Struttura per anziani, si va avanti
L’opera, prevista in via dei Tigli, inserita nel secondo stralcio del Piano della ricostruzione
CENTO. Una struttura per anziani in via dei Tigli e un'area sportivo/ricreativa in via Nuova. Il secondo stralcio del Piano della ricostruzione adottato a fine anno in consiglio comunale include quattro ipotesi di accordo tra l'amministrazione comunale e privati per la realizzazione di nuovi interventi in città. A presentare i progetti, il responsabile dell'ufficio tecnico l'ingegner Piacquadio. La prima area interessata è quella in via dei Tigli: «Nella previsione urbanistica di questa variante specifica al Prg – ha spiegato il responsabile tecnico del Comune - è previsto che tutto il comparto (oltre 100mila metri quadrati, oggi area agricola, verde o destinata ad attrezzature) diventi zona di espansione C. Una parte di quest'area, quella più lontana dal Reno, rimarrà comparto privato (51mila 500 mq con potenzialità di 11mila mq), di cui una zona sarà destinata a residenza e un'altra ad accogliere una struttura per anziani. La parte restante invece verrà ceduta al Comune, andando a costituire un comparto pubblico di 150mila mq, dove poter realizzare opere di edilizia residenziale sociale, o attrezzature pubbliche».
Viene poi ceduta all'amministrazione comunale, la zona più a monte e prossima all'argine del Reno: «Un'area di 40mila metri quadrati, compresa tra l'Anffas e il Centro preparazione pasti (al netto del nucleo ex rurale), che verrebbe destinata interamente ad attrezzature pubbliche».
La seconda area inserita nell’ambito degli accordi è in via del Pioppo. Un terreno che si va ad aggiunge a un comparto del primo stralcio: «A fronte della cessione al Comune di due lotti edificabili, la proprietà Biondi ottiene la potenzialità edificatoria degli altri 2 lotti rimanenti».
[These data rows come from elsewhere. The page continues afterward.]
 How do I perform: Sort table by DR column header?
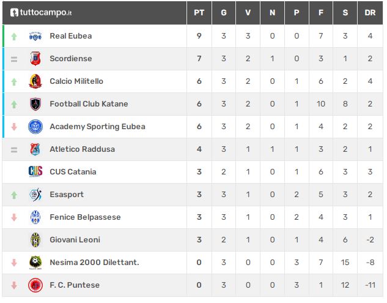[x=370, y=13]
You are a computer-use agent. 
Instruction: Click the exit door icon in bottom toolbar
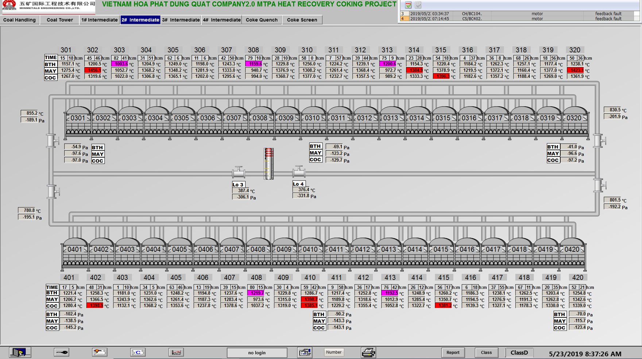(x=20, y=352)
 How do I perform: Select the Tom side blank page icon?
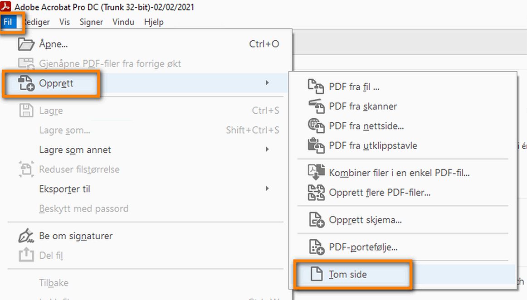point(317,274)
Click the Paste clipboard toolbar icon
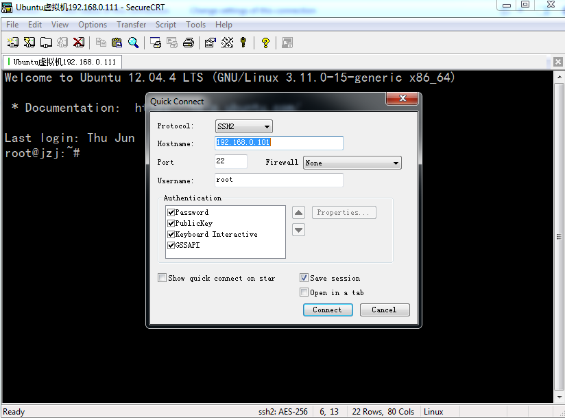565x418 pixels. pos(118,43)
Terza ipotesi d'accordo, la trasformazione di un'area agricola in via Santa Liberata, in zona di espansione residenziale: «Il pubblico così ottiene la cessione di 8mila mq a puro scopo edificabile. Qui, potrebbero essere costruire nuove abitazioni per Erp o per finanziare opere pubbliche, mentre a ovest di via S. Liberata, la cessione all'amministrazione comunale di un'altra area di circa 35mila mq (43mila mq rimangono al privato) è finalizzata alla realizzazione di strutture sportive». Quelle inserite nel Piano, come riferito da Piacquadio, sono zone vocate all'attività sportiva (con capo golf e campi sportivi privati presenti in via dei Tigli), in cui «si potrebbe delocalizzare il Circolo del Tennis, che oggi si trova una zona sacrificata (tra via S. Liberata e XXV Aprile) che potrebbe essere utilizzata dall'amministrazione per altri scopi».
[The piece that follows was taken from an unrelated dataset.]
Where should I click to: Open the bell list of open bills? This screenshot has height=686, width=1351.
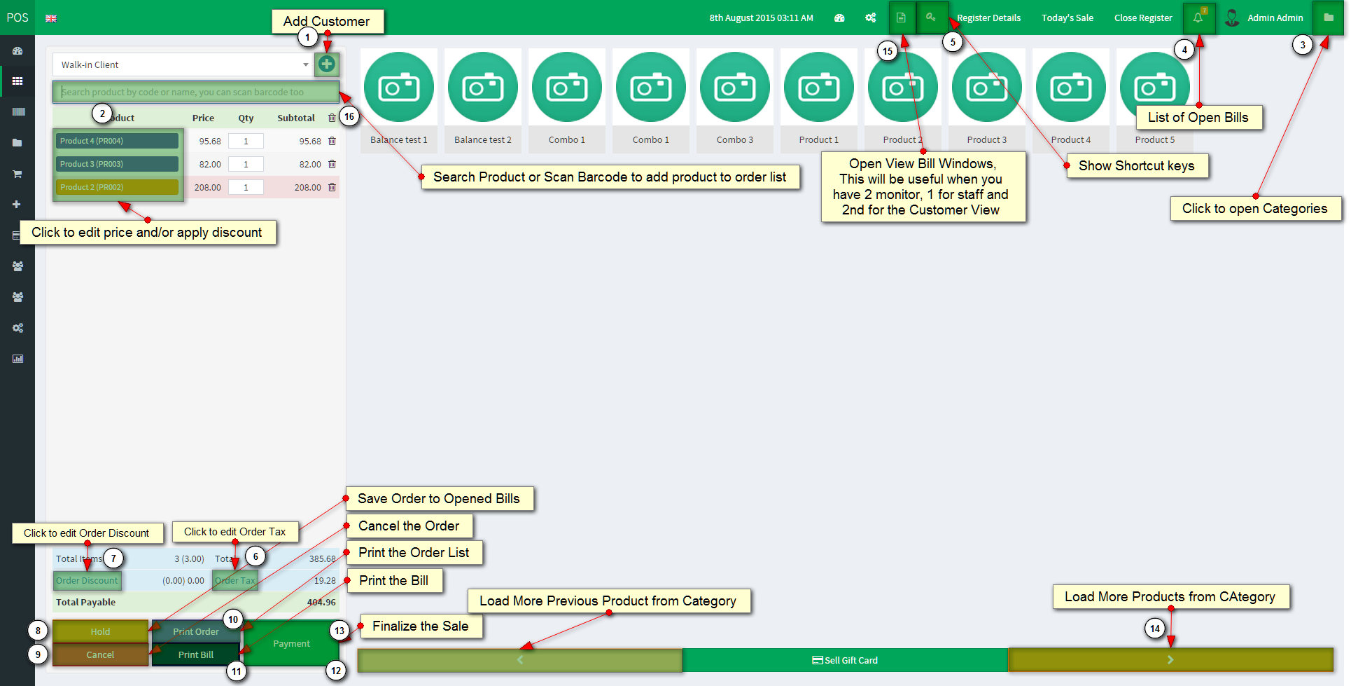(1198, 18)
Ultima area inserita tra gli accordi, quella tra via Nuova e via Pamperso, in prossimità della rotatoria di via Alberelli: «Qui il privato, propone una migliore destinazione rispetto a quanto individuato nel Psc adottato. Da residenziale ad attrezzature ludico/sportive, private ma aperte al pubblico». Una zona quindi che potrà accogliere una piscina, un campo da tennis, un punto spettacolo, per il tempo libero. A spiegare le modalità, lo stesso Piacquadio: «Sarà il Comune, mediante una convenzione tra pubblico e privato, a disciplinare gli accessi a questa struttura ludico-ricreativa, come alla struttura per anziani. È uno degli obiettivi dell'accordo. Una parte del contributo perequativo di sostenibilità che l'amministrazione otterrà dal privato, verrà trasformato in beneficio alla collettività in termini di facilitazioni nell'accesso alle strutture. Per gli anziani vi saranno un certo numero di posti letto convenzionati, mentre per quanto riguarda l'attività ricreativa vi sarà una convenzione che stabilirà il prezzo dei biglietti d'ingresso».